3.1 Bivocalização no Programa Show da fé (2012)

3.1.1 Pregação da palavra bíblica: “Pratique a justiça!”

A pregação da palavra bíblica, no culto televisivo Show da fé, normalmente é introduzida pela voz do Missionário R. R. Soares, o qual é o responsável tanto pela leitura dos trechos bíblicos, quanto pela explicação desses trechos. O discurso do Missionário, no Show da fé, se encarrega de ser portadora da voz divina, ou seja, da voz que dá poder ao interlocutor para resolver suas demandas. Assim, após a canção de abertura do programa e uma salva de palmas dos fiéis que estão presentes no culto, um programa televisivo de auditório, inicia o Show da fé do dia 16 de junho de 2012, com o seguinte enunciado de R. R. Soares:

Trecho 1

(...) meus amigos vamos ter um encontro de fé daqueles gostosos em que a gente vai ficar iluminado pela palavra de Deus...bem o que nós vamos ter aqui vai ser uma benção muito grande e eu tenho certeza que Deus vai abençoar...nós vamos fazer aqui um estudo da palavra de Deus que eu já quero começar daqui a pouquinho com você pra que você entenda aquilo que Deus pede que nós façamos (...) e o que é que nós devemos fazer? eu queria estudar com você...isso tá lá no livro de Isaías capítulo cinquenta e seis...Isaías depois do Salmos...hoje não há raZÃO de você não fazer isso...se não fizer pode tirar... como se diz lá no interior...o cavalinho da chuva que você não vai pra parte alguma... quer dizer você não vai conseguir nada (...) (0:48s/1m14s/2m18s/2m37s)40

O início deste culto é marcado por um discurso que se aproxima do interlocutor de maneira mais íntima, ou seja, o locutor mobiliza signos ideológicos como “meus amigos” que parecem diminuir a distância entre o saber profético do Missionário e a ignorância do fiel que quer, precisa e deseja obter fé.
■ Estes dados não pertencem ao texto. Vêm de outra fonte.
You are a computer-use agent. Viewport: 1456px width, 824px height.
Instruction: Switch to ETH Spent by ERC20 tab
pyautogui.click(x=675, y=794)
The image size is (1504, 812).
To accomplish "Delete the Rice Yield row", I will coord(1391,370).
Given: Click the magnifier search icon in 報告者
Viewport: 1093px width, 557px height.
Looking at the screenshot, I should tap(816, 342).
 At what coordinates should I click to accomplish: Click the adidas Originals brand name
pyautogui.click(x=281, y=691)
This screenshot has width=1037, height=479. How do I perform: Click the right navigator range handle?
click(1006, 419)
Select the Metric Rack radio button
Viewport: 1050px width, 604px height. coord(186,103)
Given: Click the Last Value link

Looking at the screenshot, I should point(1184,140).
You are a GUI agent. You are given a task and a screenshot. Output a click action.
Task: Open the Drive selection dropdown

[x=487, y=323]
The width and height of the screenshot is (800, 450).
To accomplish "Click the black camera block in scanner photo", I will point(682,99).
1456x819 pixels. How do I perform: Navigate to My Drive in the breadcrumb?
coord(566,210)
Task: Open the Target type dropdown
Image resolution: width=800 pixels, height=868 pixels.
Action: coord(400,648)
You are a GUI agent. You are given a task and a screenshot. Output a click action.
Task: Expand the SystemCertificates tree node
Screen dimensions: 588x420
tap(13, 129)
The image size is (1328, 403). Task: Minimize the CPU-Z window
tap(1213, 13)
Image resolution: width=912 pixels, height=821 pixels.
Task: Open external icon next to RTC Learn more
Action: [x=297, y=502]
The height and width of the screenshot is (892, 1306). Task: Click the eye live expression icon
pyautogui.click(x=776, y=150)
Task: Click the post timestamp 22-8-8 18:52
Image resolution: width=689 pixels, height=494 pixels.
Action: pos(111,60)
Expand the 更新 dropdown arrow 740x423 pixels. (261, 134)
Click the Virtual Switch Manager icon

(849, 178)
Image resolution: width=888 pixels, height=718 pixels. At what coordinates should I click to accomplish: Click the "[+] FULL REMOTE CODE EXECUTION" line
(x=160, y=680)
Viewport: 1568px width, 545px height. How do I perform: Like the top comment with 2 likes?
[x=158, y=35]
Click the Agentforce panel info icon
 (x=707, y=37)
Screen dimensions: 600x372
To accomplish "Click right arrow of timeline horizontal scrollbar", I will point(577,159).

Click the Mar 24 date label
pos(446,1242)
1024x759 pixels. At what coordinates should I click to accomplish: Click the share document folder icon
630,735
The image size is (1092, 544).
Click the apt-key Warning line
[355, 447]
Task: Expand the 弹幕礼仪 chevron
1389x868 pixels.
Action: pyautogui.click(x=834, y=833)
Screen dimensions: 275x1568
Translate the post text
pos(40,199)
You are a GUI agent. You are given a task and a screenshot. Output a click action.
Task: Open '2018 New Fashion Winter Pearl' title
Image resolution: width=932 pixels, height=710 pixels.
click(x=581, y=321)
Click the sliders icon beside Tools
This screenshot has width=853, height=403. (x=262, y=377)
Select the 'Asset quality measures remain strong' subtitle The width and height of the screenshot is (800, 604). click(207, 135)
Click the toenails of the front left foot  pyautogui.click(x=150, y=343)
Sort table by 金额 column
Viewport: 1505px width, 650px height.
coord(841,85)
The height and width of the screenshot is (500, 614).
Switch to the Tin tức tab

Logo no início do seu discurso, o locutor constrói seu dizer baseando-se em signos verbais que fazem reverberar sentidos positivos a respeito da palavra bíblica que será transmitida mais adiante, fazendo uma publicização do que será abordado no culto. Para esse efeito, o sujeito promete que o

40 O trecho começa a ser transcrito aos quarenta e oito segundos, tem uma pausa de um minuto e quatorze segundos, é retomado aos dois minutos e vinte e dois segundos, sendo finalizado aos dois minutos e trinta e sete segundos.

interlocutor terá “um encontro de fé daqueles gostosos em que a gente vai ficar iluminado pela palavra de Deus”.

Essa publicização acontece em duas direções que se combinam para a incitação a crer, conforme postulado por Charaudeau (2010). De um lado, o signo “gostoso” em contato com “encontro”, sugere no discurso religioso um efeito de prazer, de boas sensações, de contato com uma esfera divina, que só se consegue ouvindo e crendo no que será ensinado no culto. Por outro lado, não são somente boas sensações que são, valorativamente, destacadas pelo locutor, mas também a promessa de ser “iluminado”. Esse signo ideológico, num contexto religioso neopentecostal, reflete a ideia de luz, de claridade e refrata o próprio movimento de saída da escuridão para a luz, que é representada pela palavra bíblica apregoada no culto. A promessa de sair da escuridão busca levar o interlocutor a acreditar que a palavra ensinada (a luz) leva a obtenção de fé e tendo fé bênçãos divinas são concedidas.

O locutor segue ainda explicando como essa palavra bíblica pode iluminar seus interlocutores e enfatiza exemplos bíblicos do antigo testamento de personagens que confiaram inteiramente em Deus, na sua palavra e agiram segundo o que foi mandado pela voz divina. Para tanto, em seu dizer ficam as ressonâncias de um saber divino, isto é, o locutor terá o poder de, através de um estudo bíblico, mostrar ao interlocutor o que “Deus pede que nós façamos”. Nesse enunciado, percebemos uma construção linguístico-discursiva em estilo pictórico, na qual há apropriação sutil do saber e da voz divina pelo discurso do locutor, causando um efeito de uma só voz, um só saber e querer, ou seja, uma bivocalização de orientação única.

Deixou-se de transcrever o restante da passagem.